PAGE EXCERPT —
## begin

With this problem fixed, I was finally able to start working on getting distcheck working and thus trying to get a working branch out of it. The result is quite good, as I was able to get a distcheck running already, and I’m now working on actually implementing Miguel’s idea to disable the “uncommon” audio/video decoders present in FFmpeg; his work on the current 1.1 series is basically half-implemented, and probably never to be fixed, as it would require to change all the so that they take into consideration the huge amount of conditionals currently present in FFmpeg; I think once it’s completed I’ll just ask Miguel to give up on having it working in 1.1 series, as it’s unlikely to ever work decently… well, it might even work, but refreshing FFmpeg would require a huge amount of work, and we are understaffed already.

And by working on this branch, and on this idea, I already discovered two bugs in FFmpeg that I’ve locally patched.. the patches are now waiting (as usual) in ffmpeg-devel to be applied.

Hopefully, this will also be integrated in 1.2 series, that should then start being interesting…

The first improvement in xine with Mercurial

So, after xine finally moved to Mercurial for xine-lib management, I’ve decided to start working on those things that required me to branch out, at least on some of them that is; the first one I was able to tackle down was ffmpeg_integration, that now works fine beside the dist target.

And then I moved working on the structures, applying pahole to all the structures in libxine, even those comprising the public ABI of the library, as I could just break the ABI when needed, rather than limiting to the local structures of the plugins. Some of these changes applied to structures that are not part of the public ABI, so I ended up merging them to the main repository already, and will be present in 1.1.5, even if they are mostly bytes-size changes, that nobody beside me should care about.

## end

DATA EXTRACT —
## begin

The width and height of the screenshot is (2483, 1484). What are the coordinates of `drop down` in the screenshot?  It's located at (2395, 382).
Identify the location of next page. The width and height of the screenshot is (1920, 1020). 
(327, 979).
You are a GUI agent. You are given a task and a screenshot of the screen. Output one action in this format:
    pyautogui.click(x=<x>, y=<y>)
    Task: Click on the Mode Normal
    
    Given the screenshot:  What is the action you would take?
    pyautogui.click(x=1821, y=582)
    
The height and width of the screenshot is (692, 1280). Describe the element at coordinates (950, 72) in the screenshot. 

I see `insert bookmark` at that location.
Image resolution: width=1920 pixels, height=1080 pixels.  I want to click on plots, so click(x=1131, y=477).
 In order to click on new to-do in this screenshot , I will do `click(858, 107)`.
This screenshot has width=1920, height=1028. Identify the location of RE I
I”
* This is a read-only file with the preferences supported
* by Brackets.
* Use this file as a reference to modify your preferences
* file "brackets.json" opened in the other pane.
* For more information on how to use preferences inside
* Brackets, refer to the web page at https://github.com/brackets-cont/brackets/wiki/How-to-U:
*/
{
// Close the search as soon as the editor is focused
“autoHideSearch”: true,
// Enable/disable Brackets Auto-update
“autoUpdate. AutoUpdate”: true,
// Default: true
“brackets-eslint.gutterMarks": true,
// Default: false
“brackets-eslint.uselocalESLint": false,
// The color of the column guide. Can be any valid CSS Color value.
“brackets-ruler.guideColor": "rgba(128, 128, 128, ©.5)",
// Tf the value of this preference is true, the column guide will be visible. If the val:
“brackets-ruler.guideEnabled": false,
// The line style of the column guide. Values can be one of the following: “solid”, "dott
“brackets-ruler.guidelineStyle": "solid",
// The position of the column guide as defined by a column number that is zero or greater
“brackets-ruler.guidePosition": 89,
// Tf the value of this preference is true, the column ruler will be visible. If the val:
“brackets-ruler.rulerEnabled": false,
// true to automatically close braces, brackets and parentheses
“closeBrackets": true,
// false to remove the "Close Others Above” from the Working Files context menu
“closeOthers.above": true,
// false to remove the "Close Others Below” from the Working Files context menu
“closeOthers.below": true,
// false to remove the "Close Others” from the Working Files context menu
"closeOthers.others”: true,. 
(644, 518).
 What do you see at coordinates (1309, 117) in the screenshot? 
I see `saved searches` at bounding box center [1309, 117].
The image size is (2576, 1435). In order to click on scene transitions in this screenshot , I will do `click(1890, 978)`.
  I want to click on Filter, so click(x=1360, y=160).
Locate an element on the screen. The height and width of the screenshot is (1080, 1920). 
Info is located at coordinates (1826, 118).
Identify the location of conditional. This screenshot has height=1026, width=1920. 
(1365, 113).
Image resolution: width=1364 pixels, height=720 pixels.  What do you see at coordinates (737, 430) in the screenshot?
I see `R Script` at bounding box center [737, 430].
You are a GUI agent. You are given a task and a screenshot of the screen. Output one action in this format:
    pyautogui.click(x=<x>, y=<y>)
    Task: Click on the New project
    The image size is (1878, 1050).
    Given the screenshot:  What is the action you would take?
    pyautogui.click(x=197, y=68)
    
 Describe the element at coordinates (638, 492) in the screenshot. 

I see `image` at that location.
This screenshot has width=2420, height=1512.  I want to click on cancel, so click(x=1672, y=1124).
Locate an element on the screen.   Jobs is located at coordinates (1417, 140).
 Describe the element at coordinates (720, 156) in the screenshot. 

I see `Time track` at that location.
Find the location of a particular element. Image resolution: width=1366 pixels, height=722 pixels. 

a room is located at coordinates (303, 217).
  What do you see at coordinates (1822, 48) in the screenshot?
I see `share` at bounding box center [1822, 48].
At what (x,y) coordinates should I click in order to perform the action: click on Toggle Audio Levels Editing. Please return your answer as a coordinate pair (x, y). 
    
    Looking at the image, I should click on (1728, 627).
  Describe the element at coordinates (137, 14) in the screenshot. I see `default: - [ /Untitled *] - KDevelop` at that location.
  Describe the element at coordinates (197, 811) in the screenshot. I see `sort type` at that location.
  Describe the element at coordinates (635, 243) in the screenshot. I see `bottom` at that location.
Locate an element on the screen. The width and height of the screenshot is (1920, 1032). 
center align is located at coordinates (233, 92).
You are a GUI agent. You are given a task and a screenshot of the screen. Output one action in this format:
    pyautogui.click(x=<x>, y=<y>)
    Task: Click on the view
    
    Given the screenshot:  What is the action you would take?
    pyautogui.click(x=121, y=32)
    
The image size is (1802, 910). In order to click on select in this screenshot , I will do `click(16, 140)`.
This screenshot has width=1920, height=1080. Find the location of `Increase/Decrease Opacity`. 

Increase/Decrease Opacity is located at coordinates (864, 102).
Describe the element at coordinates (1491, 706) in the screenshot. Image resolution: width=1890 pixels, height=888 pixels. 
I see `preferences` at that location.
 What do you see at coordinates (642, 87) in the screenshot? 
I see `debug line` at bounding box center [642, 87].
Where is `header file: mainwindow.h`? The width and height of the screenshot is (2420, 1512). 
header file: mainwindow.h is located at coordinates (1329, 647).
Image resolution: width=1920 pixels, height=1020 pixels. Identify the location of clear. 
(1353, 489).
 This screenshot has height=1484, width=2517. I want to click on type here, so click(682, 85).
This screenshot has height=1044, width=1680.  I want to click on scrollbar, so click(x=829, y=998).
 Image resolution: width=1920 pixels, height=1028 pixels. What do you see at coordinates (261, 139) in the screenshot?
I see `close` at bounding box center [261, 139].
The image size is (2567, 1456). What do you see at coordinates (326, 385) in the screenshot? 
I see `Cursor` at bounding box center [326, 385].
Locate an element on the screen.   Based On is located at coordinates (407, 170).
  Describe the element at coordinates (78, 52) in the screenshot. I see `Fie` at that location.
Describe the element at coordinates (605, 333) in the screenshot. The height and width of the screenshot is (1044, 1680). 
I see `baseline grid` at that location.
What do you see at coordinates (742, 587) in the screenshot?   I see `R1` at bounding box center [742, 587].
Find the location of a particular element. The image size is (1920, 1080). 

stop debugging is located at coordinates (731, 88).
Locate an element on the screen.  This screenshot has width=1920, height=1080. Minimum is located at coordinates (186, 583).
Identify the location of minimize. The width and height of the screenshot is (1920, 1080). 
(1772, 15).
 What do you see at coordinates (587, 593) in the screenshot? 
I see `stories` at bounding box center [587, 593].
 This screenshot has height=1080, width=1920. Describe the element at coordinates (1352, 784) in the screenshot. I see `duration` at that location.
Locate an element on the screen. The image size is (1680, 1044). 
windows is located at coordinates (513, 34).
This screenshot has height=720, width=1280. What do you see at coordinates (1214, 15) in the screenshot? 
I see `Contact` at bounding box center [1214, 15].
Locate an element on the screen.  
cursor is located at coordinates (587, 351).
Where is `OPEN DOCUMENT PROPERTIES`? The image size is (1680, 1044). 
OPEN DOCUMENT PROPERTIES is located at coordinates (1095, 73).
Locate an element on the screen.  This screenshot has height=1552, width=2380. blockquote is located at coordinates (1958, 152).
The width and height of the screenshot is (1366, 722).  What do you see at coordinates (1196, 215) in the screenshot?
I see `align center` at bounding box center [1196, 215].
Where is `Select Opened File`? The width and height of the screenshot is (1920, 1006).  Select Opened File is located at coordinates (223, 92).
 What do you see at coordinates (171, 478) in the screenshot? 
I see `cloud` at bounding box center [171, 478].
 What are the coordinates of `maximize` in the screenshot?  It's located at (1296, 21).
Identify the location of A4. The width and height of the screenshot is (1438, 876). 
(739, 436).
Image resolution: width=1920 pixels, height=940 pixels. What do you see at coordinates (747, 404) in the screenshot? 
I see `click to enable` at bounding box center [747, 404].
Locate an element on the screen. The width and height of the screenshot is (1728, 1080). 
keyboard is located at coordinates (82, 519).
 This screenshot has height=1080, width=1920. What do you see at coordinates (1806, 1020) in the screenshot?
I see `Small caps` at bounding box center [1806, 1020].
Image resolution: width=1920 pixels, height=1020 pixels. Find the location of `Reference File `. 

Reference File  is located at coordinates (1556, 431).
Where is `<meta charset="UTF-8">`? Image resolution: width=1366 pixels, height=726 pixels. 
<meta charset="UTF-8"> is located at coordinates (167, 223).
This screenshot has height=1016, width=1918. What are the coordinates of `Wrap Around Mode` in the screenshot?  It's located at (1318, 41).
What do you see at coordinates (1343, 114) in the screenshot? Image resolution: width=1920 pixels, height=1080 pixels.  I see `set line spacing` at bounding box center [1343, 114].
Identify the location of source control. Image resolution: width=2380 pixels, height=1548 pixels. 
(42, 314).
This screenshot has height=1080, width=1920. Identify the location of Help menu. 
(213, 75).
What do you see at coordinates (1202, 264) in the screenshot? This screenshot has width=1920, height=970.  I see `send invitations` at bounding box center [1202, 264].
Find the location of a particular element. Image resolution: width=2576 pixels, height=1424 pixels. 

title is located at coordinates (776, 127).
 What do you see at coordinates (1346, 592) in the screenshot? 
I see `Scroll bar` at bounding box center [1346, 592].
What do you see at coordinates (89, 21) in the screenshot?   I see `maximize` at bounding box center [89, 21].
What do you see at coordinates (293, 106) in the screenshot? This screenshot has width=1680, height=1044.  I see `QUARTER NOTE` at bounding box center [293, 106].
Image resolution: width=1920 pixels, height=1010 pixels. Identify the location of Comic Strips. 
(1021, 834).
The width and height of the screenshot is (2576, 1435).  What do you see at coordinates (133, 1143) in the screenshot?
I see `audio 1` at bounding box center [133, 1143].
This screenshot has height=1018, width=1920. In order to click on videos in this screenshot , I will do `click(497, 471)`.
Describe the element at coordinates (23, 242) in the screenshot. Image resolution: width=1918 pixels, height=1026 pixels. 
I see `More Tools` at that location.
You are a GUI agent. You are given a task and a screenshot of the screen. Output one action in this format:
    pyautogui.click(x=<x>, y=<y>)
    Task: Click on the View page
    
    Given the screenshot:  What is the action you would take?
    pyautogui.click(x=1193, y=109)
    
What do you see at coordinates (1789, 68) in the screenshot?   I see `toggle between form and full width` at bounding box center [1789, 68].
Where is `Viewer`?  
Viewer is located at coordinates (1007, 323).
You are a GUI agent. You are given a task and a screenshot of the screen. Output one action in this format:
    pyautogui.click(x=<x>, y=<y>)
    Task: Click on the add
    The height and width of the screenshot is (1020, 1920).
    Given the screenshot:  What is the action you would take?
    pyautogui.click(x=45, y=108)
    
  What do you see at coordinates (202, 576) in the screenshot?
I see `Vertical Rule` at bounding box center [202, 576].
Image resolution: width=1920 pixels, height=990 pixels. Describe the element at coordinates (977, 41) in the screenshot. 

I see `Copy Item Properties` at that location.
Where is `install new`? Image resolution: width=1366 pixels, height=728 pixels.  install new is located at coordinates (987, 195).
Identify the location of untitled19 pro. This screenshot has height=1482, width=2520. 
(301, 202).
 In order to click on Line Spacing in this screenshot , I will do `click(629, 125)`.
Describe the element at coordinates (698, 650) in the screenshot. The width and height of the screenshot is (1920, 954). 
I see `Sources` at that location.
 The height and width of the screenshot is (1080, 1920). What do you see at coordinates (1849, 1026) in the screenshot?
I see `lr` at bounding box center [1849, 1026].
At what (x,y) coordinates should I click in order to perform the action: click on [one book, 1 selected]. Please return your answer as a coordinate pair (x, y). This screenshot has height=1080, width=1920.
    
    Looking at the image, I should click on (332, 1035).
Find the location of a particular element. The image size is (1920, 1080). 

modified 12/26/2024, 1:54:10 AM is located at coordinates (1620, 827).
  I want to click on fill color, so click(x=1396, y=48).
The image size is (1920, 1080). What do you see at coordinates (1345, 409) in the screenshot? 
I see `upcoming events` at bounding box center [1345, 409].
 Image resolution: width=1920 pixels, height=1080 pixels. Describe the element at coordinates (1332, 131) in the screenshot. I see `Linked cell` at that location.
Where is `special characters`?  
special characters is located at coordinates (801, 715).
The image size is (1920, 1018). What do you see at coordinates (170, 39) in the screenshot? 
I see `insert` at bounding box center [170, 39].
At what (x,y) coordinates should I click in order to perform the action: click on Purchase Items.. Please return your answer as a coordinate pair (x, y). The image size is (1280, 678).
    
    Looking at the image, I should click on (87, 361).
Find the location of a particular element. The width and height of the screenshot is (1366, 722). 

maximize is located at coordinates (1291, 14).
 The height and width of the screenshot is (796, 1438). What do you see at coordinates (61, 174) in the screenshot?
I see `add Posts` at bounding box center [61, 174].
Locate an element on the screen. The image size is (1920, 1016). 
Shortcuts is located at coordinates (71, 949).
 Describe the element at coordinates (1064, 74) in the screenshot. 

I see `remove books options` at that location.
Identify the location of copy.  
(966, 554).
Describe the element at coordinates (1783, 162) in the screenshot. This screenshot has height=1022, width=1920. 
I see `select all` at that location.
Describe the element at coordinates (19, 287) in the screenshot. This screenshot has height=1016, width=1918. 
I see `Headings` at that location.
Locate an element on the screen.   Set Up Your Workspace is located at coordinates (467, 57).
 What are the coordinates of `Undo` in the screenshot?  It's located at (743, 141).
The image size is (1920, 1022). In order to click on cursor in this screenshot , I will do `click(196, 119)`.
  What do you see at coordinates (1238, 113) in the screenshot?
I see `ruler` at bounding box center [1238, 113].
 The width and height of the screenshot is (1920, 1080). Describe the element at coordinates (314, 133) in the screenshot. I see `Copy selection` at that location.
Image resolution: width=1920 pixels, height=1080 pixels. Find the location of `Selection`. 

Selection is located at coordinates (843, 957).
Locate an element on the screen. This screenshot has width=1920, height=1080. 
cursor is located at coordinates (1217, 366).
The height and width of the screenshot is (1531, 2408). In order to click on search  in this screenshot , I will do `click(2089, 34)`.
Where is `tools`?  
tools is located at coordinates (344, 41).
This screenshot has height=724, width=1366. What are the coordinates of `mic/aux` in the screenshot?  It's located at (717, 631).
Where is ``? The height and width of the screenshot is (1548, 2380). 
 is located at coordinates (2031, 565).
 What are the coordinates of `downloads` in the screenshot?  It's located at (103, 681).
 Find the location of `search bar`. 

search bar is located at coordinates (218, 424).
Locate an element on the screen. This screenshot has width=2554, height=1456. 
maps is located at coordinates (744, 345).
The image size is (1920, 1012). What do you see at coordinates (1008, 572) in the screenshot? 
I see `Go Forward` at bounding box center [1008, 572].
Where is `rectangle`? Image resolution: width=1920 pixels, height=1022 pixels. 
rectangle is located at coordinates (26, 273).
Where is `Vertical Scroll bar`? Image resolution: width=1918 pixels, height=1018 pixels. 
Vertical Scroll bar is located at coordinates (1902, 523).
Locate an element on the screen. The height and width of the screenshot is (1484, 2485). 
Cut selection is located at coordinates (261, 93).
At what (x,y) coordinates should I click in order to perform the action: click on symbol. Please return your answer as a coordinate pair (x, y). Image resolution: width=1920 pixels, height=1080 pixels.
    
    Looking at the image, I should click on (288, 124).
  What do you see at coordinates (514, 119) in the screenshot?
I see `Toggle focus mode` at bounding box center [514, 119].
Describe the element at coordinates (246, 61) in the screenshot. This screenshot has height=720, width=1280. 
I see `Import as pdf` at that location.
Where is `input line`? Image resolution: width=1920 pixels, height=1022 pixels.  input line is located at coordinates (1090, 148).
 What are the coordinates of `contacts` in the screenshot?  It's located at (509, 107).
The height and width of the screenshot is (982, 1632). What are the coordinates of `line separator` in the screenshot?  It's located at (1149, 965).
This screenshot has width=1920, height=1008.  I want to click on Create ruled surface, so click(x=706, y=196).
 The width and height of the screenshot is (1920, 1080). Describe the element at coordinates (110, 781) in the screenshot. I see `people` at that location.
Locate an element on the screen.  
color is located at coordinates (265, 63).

## end

THINGS TO DO —
1. Answer these questions about the xine development notes:
(a) In which release will the merged structure changes appear?
(b) Where are the patches for the two FFmpeg bugs waiting to be applied?
(c) What tool was applied to the structures in libxine?
2. In the records, replace "scene transitions" with "audio mixer" in the stretch from the line containing "The image size is (2576, 1435)." through the line containing "Info is located at coordinates (1826, 118).", and give only those lines.
The records are unrelated to the text.

SOLUTIONS BELOW —
1.
(a) 1.1.5
(b) ffmpeg-devel
(c) pahole

2.
The image size is (2576, 1435). In order to click on audio mixer in this screenshot , I will do `click(1890, 978)`.
  I want to click on Filter, so click(x=1360, y=160).
Locate an element on the screen. The height and width of the screenshot is (1080, 1920). 
Info is located at coordinates (1826, 118).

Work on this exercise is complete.